As for the holy places, Will and Guy continued, they can be whatever you want them to be – special places towards which you feel compelled to walk. Such places give your steps a purpose, something to focus on as you walk. When you arrive at one, they provide space for contemplation, rest, and respite before you head off towards the next, or end your pilgrimage. The word ‘holy’ derives from the Old English word ‘halig’, which translates as ‘healthy’, ‘wholesome’, or ‘holistic’. A holy place, then, is one in which you feel yourself to be experiencing these things, a place in which you find, for whatever reason, a sense of wellbeing. If you visit the website, it will explain to you this same thing, concluding: “Holy does not imply particular religious allegiance.”

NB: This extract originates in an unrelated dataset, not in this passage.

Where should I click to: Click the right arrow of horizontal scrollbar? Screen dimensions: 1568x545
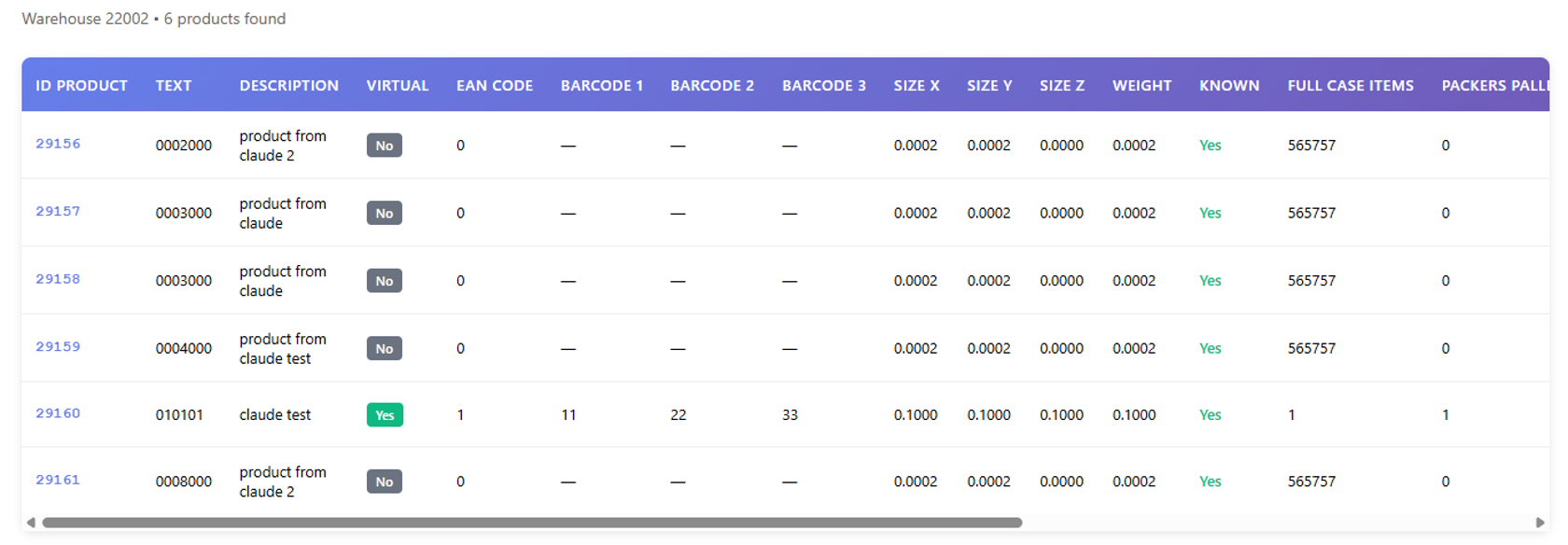1540,523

These were questions that remained, and still remain, open to all who chose to join that pilgrimage through the West Sussex countryside
Many of the traditional holy places of Britain are Christian in their origins – churches, chapels and the like. This makes sense, since the land’s most widespread religion for over a thousand years has been Christianity. It is deep-rooted in the landscapes of Britain: walk on an old pilgrim path and lose your way, and before too long you’ll sight a church spire to walk towards from which to get your bearings. Find yourself running low on water, and the spring you find to quench your thirst (you’d be wise to have a good filter) will probably have been blessed by pilgrims, religious officials, or both. This is an important aspect of the British pilgrimaging tradition, and one welcomed by The British Pilgrimage Trust (we met in a churchyard, after all) – but it is by no means the only way to access the sense of wellbeing that can be gained from pilgrimage.
On the second day of walking, standing in another churchyard and encircling another yew tree, Guy explained that often in such places such a tree would have taken root long before the church did. Yews have astonishingly long lives: one of the oldest documented in Britain is estimated to have begun its life in Defynnog, Breconshire, at least 5,000 years ago, predating Christianity altogether. Their capacity for longevity and regeneration (they continue to grow new shoots from the base of their trunks well into their old age) made them symbols of death and resurrection for the people of Britain well before Christianity became the nation’s predominant religion.
To travel between yew trees is to acknowledge that there are things that outlast us. A 5,000-year-old tree will have borne witness to countless generations of human lives. At a very basic level, they are simply something bigger than us, something that reaches towards the sky and is rooted in the earth. This is not to underplay the importance of yews to Christian faith in Britain: yew shoots are often buried with the dead in churchyards, and their boughs are used as ‘palms’ in churches at Easter. But their history is an invitation to all pilgrims of all creeds: they are one of the many examples of how holy places can represent different things to different people. As Will and Guy would tell us over and again throughout the weekend, a pilgrimage, a holy place, is whatever you want it to be.
Over the course of those two days of walking, it was clear that this insistence on inclusivity was more than words, more than an ideal. It simply is what you feel through partaking in pilgrimage. The British Pilgrimage Trust has a “bring your own beliefs” policy, and I soon learnt that many of my fellow pilgrims had done just that: there were numerous variants of numerous faiths among our group. Many, like myself, had simply brought with them a belief in the power of walking, of meeting new people, and in the sense of wellbeing that can be found in walking through a new landscape at the turn of the seasons.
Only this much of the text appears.